*** DATA TO EXAMINE Section Begins ***

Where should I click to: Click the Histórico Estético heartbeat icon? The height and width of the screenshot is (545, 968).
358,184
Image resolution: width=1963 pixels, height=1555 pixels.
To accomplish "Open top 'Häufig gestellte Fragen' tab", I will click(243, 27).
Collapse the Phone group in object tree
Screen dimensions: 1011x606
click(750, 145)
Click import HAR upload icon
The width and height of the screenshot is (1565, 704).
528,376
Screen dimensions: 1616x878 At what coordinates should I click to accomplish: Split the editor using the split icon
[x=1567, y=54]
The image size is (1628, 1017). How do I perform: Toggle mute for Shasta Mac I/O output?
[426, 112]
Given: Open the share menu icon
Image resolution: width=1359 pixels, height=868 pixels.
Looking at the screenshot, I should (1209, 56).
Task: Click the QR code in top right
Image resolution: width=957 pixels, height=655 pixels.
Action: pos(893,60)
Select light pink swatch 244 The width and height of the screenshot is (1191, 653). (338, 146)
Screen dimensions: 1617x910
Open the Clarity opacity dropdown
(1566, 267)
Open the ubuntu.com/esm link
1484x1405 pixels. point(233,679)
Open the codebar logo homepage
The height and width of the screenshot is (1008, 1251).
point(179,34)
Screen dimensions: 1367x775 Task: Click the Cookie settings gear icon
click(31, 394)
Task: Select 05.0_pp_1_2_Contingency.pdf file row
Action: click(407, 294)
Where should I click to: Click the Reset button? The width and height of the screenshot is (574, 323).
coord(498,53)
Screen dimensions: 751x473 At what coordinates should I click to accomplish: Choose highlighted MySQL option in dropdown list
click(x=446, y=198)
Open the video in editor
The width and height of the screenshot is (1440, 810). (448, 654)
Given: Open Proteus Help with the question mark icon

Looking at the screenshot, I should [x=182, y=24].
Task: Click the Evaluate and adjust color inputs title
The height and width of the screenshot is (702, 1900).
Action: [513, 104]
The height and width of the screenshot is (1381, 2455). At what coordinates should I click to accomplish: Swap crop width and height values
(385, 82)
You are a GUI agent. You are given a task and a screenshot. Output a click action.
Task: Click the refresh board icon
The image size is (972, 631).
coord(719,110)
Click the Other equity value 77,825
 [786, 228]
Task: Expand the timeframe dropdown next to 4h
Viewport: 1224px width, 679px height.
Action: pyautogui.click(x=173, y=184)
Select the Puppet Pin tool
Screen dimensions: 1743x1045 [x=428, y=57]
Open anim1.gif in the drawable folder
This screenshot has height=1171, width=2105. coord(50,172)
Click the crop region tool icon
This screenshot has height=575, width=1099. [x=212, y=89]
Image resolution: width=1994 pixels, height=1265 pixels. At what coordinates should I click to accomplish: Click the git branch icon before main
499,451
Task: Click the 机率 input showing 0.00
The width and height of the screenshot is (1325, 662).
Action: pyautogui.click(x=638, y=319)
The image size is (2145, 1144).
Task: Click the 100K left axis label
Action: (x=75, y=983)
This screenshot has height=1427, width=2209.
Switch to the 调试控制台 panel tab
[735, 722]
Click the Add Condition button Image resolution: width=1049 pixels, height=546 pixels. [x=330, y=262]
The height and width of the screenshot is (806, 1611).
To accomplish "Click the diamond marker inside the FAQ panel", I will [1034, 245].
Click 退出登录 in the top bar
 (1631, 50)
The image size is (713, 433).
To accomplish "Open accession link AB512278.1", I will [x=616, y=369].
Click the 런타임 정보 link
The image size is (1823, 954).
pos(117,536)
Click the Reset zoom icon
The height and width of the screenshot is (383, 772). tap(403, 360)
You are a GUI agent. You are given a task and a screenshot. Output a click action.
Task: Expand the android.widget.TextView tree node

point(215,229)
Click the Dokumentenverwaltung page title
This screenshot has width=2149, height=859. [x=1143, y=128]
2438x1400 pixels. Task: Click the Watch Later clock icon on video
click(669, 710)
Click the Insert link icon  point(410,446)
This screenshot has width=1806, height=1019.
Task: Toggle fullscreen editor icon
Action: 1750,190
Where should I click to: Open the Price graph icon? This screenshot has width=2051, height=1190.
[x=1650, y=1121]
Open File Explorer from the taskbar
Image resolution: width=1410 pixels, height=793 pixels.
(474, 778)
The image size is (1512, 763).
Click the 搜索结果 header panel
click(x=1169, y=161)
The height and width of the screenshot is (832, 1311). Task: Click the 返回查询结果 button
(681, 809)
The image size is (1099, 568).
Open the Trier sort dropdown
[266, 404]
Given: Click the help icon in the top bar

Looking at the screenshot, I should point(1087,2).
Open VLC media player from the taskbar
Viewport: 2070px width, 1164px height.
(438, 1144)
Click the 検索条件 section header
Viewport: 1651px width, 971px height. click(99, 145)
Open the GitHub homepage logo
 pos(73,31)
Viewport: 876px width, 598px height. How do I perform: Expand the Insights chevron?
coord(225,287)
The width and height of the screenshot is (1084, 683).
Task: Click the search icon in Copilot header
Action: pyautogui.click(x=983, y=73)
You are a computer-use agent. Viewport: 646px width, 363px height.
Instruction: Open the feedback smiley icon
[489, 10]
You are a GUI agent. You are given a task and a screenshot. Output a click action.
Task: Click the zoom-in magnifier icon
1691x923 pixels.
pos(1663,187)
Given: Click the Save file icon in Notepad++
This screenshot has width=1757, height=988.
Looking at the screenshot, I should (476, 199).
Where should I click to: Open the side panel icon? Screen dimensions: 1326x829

*** DATA TO EXAMINE Section Ends ***

- ABOUT THIS EXERCISE:
Return every line of the data unchanged.

- EXERCISE OUTPUT:
Where should I click to: Click the Histórico Estético heartbeat icon? The height and width of the screenshot is (545, 968).
358,184
Image resolution: width=1963 pixels, height=1555 pixels.
To accomplish "Open top 'Häufig gestellte Fragen' tab", I will click(243, 27).
Collapse the Phone group in object tree
Screen dimensions: 1011x606
click(750, 145)
Click import HAR upload icon
The width and height of the screenshot is (1565, 704).
528,376
Screen dimensions: 1616x878 At what coordinates should I click to accomplish: Split the editor using the split icon
[x=1567, y=54]
The image size is (1628, 1017). How do I perform: Toggle mute for Shasta Mac I/O output?
[426, 112]
Given: Open the share menu icon
Image resolution: width=1359 pixels, height=868 pixels.
Looking at the screenshot, I should (1209, 56).
Task: Click the QR code in top right
Image resolution: width=957 pixels, height=655 pixels.
Action: pos(893,60)
Select light pink swatch 244 The width and height of the screenshot is (1191, 653). (338, 146)
Screen dimensions: 1617x910
Open the Clarity opacity dropdown
(1566, 267)
Open the ubuntu.com/esm link
1484x1405 pixels. point(233,679)
Open the codebar logo homepage
The height and width of the screenshot is (1008, 1251).
point(179,34)
Screen dimensions: 1367x775 Task: Click the Cookie settings gear icon
click(31, 394)
Task: Select 05.0_pp_1_2_Contingency.pdf file row
Action: click(407, 294)
Where should I click to: Click the Reset button? The width and height of the screenshot is (574, 323).
coord(498,53)
Screen dimensions: 751x473 At what coordinates should I click to accomplish: Choose highlighted MySQL option in dropdown list
click(x=446, y=198)
Open the video in editor
The width and height of the screenshot is (1440, 810). (448, 654)
Given: Open Proteus Help with the question mark icon

Looking at the screenshot, I should [x=182, y=24].
Task: Click the Evaluate and adjust color inputs title
The height and width of the screenshot is (702, 1900).
Action: [513, 104]
The height and width of the screenshot is (1381, 2455). At what coordinates should I click to accomplish: Swap crop width and height values
(385, 82)
You are a GUI agent. You are given a task and a screenshot. Output a click action.
Task: Click the refresh board icon
The image size is (972, 631).
coord(719,110)
Click the Other equity value 77,825
 [786, 228]
Task: Expand the timeframe dropdown next to 4h
Viewport: 1224px width, 679px height.
Action: pyautogui.click(x=173, y=184)
Select the Puppet Pin tool
Screen dimensions: 1743x1045 [x=428, y=57]
Open anim1.gif in the drawable folder
This screenshot has height=1171, width=2105. coord(50,172)
Click the crop region tool icon
This screenshot has height=575, width=1099. [x=212, y=89]
Image resolution: width=1994 pixels, height=1265 pixels. At what coordinates should I click to accomplish: Click the git branch icon before main
499,451
Task: Click the 机率 input showing 0.00
The width and height of the screenshot is (1325, 662).
Action: pyautogui.click(x=638, y=319)
The image size is (2145, 1144).
Task: Click the 100K left axis label
Action: (x=75, y=983)
This screenshot has height=1427, width=2209.
Switch to the 调试控制台 panel tab
[735, 722]
Click the Add Condition button Image resolution: width=1049 pixels, height=546 pixels. [x=330, y=262]
The height and width of the screenshot is (806, 1611).
To accomplish "Click the diamond marker inside the FAQ panel", I will [1034, 245].
Click 退出登录 in the top bar
 (1631, 50)
The image size is (713, 433).
To accomplish "Open accession link AB512278.1", I will [x=616, y=369].
Click the 런타임 정보 link
The image size is (1823, 954).
pos(117,536)
Click the Reset zoom icon
The height and width of the screenshot is (383, 772). tap(403, 360)
You are a GUI agent. You are given a task and a screenshot. Output a click action.
Task: Expand the android.widget.TextView tree node

point(215,229)
Click the Dokumentenverwaltung page title
This screenshot has width=2149, height=859. [x=1143, y=128]
2438x1400 pixels. Task: Click the Watch Later clock icon on video
click(669, 710)
Click the Insert link icon  point(410,446)
This screenshot has width=1806, height=1019.
Task: Toggle fullscreen editor icon
Action: 1750,190
Where should I click to: Open the Price graph icon? This screenshot has width=2051, height=1190.
[x=1650, y=1121]
Open File Explorer from the taskbar
Image resolution: width=1410 pixels, height=793 pixels.
(474, 778)
The image size is (1512, 763).
Click the 搜索结果 header panel
click(x=1169, y=161)
The height and width of the screenshot is (832, 1311). Task: Click the 返回查询结果 button
(681, 809)
The image size is (1099, 568).
Open the Trier sort dropdown
[266, 404]
Given: Click the help icon in the top bar

Looking at the screenshot, I should point(1087,2).
Open VLC media player from the taskbar
Viewport: 2070px width, 1164px height.
(438, 1144)
Click the 検索条件 section header
Viewport: 1651px width, 971px height. click(99, 145)
Open the GitHub homepage logo
 pos(73,31)
Viewport: 876px width, 598px height. How do I perform: Expand the Insights chevron?
coord(225,287)
The width and height of the screenshot is (1084, 683).
Task: Click the search icon in Copilot header
Action: pyautogui.click(x=983, y=73)
You are a computer-use agent. Viewport: 646px width, 363px height.
Instruction: Open the feedback smiley icon
[489, 10]
You are a GUI agent. You are given a task and a screenshot. Output a click action.
Task: Click the zoom-in magnifier icon
1691x923 pixels.
pos(1663,187)
Given: Click the Save file icon in Notepad++
This screenshot has width=1757, height=988.
Looking at the screenshot, I should (476, 199).
Where should I click to: Open the side panel icon? Screen dimensions: 1326x829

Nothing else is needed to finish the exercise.